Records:
▶

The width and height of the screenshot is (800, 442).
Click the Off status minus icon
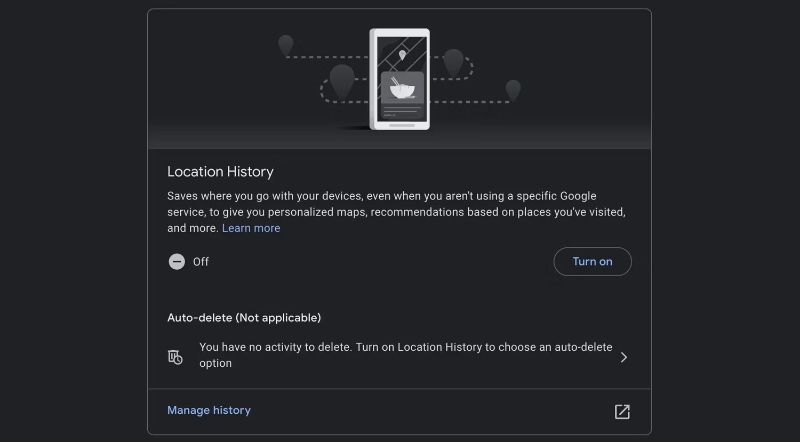point(177,262)
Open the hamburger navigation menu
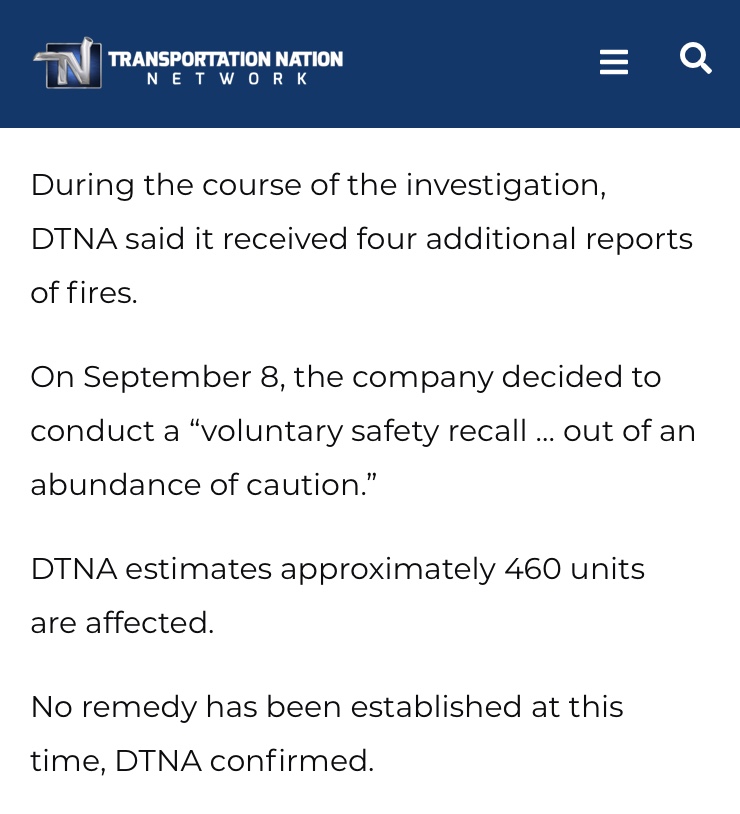 click(613, 62)
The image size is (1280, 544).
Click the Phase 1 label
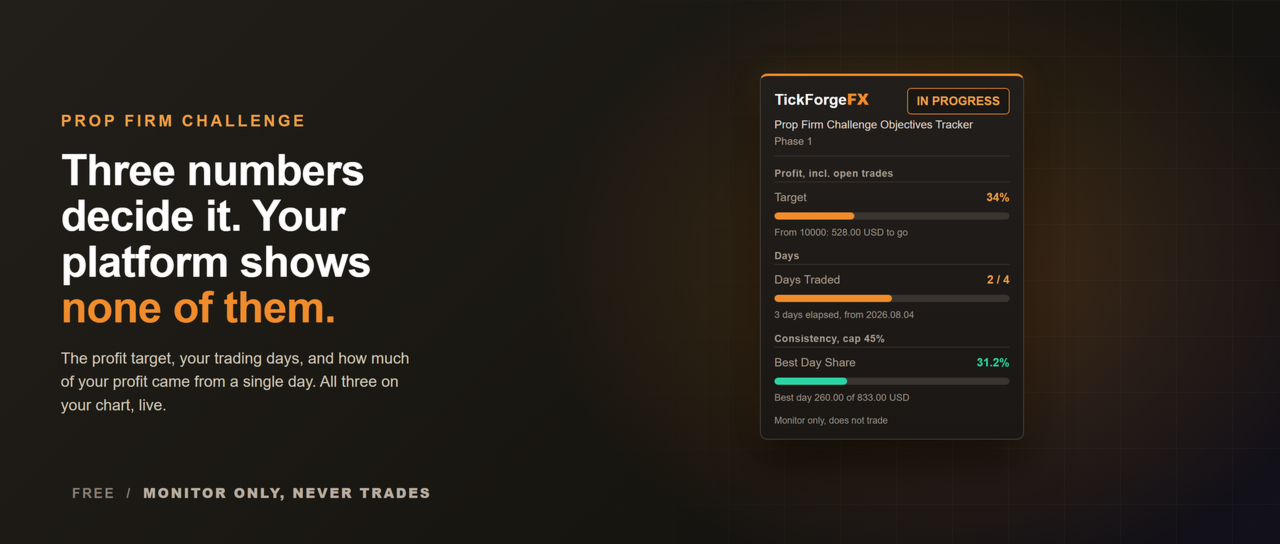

◀

Challenge ->
Reproduce every line of the material above verbatim, leaving out the pictures.

Task answer ->
The width and height of the screenshot is (800, 442).
Click the Off status minus icon
point(177,262)
Open the hamburger navigation menu
 click(613, 62)
The image size is (1280, 544).
Click the Phase 1 label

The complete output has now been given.